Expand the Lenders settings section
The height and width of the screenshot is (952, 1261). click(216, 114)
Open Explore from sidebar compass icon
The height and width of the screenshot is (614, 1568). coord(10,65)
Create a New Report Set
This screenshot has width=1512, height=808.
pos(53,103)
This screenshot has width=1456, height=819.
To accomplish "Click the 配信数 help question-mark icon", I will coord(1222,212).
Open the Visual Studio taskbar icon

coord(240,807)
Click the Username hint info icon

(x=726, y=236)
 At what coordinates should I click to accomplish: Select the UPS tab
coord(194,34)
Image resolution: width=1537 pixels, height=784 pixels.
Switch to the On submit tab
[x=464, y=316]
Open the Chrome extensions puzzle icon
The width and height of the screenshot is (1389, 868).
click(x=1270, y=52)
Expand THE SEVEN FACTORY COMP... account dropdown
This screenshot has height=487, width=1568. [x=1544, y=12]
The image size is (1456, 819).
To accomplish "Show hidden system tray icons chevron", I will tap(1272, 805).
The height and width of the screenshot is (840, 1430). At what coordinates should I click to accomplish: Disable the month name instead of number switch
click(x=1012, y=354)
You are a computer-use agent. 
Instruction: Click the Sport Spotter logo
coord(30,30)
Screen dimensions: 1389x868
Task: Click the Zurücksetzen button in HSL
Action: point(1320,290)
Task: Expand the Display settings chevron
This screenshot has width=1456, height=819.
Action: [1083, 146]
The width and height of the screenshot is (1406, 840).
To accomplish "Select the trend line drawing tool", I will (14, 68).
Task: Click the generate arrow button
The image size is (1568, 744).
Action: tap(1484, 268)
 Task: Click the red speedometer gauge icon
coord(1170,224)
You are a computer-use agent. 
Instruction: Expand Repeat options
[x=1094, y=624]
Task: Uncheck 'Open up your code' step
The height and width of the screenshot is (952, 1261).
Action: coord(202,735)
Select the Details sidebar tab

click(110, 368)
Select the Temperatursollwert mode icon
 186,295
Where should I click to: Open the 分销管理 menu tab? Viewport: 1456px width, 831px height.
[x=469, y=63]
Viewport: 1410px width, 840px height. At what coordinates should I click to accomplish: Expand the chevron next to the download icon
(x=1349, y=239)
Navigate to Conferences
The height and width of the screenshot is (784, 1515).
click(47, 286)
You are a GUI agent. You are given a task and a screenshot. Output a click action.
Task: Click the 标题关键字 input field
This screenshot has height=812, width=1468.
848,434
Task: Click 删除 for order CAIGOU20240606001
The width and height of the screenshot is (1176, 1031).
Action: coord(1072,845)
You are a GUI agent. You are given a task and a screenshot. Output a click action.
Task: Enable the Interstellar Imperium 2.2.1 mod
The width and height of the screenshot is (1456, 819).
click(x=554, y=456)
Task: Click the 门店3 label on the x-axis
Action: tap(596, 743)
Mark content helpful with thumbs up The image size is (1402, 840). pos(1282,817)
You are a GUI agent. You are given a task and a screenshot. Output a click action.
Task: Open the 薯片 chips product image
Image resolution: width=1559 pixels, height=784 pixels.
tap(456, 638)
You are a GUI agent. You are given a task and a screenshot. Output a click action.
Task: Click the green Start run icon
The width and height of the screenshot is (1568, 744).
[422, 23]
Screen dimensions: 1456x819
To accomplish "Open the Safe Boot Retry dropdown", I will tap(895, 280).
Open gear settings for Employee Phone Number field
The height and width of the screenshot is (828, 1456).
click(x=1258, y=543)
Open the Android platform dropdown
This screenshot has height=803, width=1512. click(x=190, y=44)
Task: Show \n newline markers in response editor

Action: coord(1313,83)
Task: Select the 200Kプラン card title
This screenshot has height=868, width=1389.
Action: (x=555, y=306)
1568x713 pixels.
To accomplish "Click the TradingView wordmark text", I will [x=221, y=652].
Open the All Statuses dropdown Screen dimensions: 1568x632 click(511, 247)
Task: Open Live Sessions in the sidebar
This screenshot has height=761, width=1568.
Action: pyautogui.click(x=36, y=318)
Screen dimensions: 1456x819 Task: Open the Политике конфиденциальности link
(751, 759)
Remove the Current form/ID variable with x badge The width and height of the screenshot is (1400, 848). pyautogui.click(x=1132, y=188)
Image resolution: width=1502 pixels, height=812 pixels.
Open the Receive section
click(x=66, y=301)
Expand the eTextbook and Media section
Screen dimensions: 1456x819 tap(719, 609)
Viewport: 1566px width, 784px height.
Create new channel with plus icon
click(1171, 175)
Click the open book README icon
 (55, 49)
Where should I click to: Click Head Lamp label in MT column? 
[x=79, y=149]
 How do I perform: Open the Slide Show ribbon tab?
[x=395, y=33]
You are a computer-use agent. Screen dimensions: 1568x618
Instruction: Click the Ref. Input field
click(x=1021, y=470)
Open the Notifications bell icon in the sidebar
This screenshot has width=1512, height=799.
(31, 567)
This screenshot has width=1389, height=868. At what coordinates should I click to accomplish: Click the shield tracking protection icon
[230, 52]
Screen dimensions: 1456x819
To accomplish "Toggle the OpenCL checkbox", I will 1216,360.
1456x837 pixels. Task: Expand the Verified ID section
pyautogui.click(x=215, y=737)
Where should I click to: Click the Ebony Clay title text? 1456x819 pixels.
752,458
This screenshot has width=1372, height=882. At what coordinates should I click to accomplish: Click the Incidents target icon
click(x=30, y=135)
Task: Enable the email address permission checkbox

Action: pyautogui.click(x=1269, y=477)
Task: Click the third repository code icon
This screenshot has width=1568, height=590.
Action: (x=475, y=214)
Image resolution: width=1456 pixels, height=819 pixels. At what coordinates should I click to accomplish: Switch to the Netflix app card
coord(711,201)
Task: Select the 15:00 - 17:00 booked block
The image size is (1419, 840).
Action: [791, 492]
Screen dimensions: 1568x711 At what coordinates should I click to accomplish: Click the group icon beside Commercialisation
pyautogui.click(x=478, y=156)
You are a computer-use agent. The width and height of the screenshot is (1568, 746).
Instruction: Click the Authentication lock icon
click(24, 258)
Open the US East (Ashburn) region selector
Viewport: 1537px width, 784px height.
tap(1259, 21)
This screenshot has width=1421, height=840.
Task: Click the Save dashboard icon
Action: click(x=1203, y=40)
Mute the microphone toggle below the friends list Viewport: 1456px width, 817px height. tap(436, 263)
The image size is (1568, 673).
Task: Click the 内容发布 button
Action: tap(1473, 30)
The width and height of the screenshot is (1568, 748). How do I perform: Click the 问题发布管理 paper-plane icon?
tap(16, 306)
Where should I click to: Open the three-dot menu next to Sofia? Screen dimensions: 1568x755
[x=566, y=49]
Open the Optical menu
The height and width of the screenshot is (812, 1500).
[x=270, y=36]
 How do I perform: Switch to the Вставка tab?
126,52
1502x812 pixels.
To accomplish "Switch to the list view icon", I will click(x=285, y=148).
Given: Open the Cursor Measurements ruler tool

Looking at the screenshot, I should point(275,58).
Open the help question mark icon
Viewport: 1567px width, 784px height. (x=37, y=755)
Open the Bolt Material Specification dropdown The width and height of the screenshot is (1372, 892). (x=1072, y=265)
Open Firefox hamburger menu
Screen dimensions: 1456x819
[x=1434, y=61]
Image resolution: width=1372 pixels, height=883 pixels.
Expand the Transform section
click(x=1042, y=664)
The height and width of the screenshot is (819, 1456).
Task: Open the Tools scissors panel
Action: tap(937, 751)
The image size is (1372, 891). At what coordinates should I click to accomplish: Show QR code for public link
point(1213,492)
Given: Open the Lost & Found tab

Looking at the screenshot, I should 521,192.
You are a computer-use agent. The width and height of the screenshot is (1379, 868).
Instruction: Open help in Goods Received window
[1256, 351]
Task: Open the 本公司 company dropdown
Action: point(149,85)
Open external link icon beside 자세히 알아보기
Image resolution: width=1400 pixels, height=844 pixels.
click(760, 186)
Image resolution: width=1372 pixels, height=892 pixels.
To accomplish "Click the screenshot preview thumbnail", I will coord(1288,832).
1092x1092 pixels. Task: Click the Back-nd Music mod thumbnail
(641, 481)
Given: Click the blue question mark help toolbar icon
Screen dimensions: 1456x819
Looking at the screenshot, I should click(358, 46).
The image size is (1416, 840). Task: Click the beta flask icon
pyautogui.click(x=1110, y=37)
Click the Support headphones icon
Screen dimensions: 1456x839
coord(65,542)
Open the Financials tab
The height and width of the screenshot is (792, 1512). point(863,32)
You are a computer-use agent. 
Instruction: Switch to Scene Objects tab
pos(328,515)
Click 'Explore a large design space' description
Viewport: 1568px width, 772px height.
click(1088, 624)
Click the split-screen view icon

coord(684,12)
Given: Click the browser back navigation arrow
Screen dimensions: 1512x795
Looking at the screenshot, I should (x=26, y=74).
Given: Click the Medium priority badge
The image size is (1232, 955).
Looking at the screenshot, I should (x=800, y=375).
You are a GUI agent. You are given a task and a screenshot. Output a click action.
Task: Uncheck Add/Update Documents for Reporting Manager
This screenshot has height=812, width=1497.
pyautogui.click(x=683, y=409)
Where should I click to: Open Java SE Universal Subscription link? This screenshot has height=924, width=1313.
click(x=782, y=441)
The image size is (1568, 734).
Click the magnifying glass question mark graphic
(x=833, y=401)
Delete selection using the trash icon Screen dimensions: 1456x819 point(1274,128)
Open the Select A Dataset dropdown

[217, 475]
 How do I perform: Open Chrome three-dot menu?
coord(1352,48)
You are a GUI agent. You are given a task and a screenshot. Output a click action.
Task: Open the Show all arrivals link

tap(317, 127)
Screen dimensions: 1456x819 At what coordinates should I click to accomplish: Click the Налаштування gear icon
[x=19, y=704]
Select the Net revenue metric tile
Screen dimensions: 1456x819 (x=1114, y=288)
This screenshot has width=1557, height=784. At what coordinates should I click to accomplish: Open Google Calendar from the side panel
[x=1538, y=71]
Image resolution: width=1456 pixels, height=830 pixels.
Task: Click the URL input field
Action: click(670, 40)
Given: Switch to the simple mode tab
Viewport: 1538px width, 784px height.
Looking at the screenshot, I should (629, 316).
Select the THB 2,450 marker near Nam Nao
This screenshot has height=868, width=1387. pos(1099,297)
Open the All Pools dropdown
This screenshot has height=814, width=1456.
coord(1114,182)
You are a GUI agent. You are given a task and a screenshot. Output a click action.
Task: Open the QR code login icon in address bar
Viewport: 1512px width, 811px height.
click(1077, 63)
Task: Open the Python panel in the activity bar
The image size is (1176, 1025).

• **TASK ITEM**
Count up the lines above that include the string "badge" and report nothing but that number.

• **WORKED SOLUTION**
2